··· Records to process ···

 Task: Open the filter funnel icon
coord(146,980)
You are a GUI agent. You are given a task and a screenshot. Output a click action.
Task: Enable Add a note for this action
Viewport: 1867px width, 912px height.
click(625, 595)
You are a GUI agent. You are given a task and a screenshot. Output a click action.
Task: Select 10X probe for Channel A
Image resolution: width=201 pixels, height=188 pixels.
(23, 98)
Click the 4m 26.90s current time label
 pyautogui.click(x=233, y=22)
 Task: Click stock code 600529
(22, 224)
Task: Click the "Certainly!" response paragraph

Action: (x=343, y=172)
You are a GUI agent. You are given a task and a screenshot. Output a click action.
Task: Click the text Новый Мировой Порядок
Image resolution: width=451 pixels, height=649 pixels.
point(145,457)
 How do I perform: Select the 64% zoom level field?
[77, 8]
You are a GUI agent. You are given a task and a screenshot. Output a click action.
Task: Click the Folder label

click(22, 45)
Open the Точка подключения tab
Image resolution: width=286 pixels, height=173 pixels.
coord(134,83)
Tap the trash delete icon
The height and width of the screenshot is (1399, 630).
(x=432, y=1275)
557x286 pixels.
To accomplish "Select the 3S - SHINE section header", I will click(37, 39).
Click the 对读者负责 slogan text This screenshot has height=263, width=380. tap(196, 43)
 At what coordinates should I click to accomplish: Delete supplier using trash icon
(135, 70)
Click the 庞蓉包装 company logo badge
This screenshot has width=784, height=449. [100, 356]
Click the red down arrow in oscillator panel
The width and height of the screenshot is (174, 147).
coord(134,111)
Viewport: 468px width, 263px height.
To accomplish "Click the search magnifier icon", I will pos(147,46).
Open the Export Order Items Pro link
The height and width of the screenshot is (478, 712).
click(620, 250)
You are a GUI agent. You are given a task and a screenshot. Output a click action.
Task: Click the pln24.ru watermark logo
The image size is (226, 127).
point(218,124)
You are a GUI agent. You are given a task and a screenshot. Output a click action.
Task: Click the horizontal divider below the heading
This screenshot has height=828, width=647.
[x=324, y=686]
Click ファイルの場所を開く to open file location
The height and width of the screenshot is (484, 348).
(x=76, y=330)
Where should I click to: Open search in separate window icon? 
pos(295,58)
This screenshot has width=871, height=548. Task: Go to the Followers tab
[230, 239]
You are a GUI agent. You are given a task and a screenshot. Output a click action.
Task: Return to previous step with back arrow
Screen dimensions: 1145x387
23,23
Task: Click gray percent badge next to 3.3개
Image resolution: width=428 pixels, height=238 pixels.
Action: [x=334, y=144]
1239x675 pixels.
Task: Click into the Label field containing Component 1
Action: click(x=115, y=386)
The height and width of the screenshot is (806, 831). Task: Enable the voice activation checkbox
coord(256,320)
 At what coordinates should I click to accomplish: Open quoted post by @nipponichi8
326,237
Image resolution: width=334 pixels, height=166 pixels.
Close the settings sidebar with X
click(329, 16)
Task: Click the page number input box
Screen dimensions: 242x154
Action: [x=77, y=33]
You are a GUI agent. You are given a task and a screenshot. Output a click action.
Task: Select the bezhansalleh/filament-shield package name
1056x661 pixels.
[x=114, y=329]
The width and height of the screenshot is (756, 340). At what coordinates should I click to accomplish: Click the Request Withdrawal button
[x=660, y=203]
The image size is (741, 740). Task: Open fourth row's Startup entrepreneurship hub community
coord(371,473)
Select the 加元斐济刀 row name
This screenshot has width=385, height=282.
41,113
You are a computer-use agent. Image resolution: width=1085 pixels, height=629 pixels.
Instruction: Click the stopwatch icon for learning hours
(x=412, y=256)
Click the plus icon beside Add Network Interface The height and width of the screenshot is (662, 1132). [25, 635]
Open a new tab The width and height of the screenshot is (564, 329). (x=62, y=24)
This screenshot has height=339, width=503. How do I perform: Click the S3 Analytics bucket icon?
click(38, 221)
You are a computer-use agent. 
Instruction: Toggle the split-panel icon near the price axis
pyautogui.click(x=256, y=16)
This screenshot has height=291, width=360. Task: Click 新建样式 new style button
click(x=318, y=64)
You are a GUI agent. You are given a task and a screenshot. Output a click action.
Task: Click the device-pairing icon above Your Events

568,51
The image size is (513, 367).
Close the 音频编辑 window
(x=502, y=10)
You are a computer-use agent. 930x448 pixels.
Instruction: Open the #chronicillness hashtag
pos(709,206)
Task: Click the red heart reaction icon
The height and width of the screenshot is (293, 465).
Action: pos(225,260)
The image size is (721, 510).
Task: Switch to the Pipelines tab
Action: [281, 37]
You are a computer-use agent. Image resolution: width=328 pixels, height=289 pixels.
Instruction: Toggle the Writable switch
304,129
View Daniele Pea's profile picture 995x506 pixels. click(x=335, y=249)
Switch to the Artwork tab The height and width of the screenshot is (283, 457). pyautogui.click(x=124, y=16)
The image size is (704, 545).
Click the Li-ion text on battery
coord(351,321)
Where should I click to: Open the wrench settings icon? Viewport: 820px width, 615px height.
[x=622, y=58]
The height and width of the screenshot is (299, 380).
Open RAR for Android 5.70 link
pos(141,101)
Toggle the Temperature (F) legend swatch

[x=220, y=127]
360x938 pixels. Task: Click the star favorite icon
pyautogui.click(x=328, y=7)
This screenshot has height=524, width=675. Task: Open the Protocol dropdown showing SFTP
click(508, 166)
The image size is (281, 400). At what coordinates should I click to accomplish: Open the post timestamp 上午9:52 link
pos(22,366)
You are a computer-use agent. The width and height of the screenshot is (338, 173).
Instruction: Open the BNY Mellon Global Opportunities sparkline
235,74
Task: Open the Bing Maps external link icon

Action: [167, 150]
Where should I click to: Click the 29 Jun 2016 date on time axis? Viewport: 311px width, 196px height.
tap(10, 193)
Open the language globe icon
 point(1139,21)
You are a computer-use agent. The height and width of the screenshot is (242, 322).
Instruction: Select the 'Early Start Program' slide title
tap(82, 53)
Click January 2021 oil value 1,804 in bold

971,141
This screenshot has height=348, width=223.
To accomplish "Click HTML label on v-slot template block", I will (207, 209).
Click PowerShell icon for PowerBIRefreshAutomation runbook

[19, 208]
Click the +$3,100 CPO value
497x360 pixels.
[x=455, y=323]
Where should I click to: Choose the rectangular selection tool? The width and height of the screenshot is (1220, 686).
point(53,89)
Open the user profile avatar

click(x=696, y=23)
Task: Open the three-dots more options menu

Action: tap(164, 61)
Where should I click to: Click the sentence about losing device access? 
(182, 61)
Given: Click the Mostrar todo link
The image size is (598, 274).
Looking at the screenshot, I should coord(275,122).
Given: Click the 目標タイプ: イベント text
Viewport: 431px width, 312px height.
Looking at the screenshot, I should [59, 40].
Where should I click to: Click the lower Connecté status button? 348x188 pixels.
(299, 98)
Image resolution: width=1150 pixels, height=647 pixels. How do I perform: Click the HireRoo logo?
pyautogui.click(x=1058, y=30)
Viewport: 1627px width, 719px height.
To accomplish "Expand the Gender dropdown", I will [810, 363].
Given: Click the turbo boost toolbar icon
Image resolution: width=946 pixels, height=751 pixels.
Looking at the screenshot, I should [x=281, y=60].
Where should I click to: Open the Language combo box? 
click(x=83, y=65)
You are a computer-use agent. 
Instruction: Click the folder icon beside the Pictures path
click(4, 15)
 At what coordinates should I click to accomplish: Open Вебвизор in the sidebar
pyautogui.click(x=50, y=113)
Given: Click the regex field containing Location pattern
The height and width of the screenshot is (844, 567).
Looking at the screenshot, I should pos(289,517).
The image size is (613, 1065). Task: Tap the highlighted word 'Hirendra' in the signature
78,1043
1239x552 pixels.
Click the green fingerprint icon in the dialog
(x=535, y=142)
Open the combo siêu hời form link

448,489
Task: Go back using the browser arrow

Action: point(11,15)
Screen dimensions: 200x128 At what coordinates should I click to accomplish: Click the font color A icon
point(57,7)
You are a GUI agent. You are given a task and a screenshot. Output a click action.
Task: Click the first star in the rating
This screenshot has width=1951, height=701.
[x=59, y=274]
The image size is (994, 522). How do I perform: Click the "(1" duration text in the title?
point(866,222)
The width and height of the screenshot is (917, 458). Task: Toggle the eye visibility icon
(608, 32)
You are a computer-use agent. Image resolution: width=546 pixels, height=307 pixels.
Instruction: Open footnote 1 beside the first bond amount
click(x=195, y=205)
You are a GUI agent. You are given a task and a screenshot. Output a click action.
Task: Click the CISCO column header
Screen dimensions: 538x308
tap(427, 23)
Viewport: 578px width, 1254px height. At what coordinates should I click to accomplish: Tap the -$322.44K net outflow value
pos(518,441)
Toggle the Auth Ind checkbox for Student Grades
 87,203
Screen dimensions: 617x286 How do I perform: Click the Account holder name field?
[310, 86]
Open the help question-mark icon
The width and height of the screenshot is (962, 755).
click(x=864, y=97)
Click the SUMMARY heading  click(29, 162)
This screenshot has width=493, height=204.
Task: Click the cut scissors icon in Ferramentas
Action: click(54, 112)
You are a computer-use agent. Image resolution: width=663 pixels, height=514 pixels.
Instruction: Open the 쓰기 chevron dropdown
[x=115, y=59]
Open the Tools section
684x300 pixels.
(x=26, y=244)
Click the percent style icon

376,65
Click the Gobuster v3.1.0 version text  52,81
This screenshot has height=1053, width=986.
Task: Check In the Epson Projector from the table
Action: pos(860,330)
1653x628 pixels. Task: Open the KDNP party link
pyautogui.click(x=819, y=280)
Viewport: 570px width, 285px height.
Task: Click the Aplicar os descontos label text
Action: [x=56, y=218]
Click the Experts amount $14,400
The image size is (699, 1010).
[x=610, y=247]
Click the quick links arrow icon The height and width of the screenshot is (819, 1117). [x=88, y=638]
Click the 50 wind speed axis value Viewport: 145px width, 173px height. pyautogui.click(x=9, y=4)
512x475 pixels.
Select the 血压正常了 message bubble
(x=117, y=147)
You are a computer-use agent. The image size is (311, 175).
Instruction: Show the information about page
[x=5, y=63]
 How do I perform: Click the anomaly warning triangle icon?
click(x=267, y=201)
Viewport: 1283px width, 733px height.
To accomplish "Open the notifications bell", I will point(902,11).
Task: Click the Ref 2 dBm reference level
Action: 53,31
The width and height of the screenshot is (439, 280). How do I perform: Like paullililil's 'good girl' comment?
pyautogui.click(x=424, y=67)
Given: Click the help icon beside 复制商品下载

···

Return exactly the lines above from the line that has "The image size is (613, 1065)." through the line that has "You are a computer-use agent. Image resolution: width=663", inclusive, and nothing else.

> [Task output]:
The image size is (613, 1065). Task: Tap the highlighted word 'Hirendra' in the signature
78,1043
1239x552 pixels.
Click the green fingerprint icon in the dialog
(x=535, y=142)
Open the combo siêu hời form link

448,489
Task: Go back using the browser arrow

Action: point(11,15)
Screen dimensions: 200x128 At what coordinates should I click to accomplish: Click the font color A icon
point(57,7)
You are a GUI agent. You are given a task and a screenshot. Output a click action.
Task: Click the first star in the rating
This screenshot has width=1951, height=701.
[x=59, y=274]
The image size is (994, 522). How do I perform: Click the "(1" duration text in the title?
point(866,222)
The width and height of the screenshot is (917, 458). Task: Toggle the eye visibility icon
(608, 32)
You are a computer-use agent. Image resolution: width=546 pixels, height=307 pixels.
Instruction: Open footnote 1 beside the first bond amount
click(x=195, y=205)
You are a GUI agent. You are given a task and a screenshot. Output a click action.
Task: Click the CISCO column header
Screen dimensions: 538x308
tap(427, 23)
Viewport: 578px width, 1254px height. At what coordinates should I click to accomplish: Tap the -$322.44K net outflow value
pos(518,441)
Toggle the Auth Ind checkbox for Student Grades
 87,203
Screen dimensions: 617x286 How do I perform: Click the Account holder name field?
[310, 86]
Open the help question-mark icon
The width and height of the screenshot is (962, 755).
click(x=864, y=97)
Click the SUMMARY heading  click(29, 162)
This screenshot has width=493, height=204.
Task: Click the cut scissors icon in Ferramentas
Action: click(54, 112)
You are a computer-use agent. Image resolution: width=663 pixels, height=514 pixels.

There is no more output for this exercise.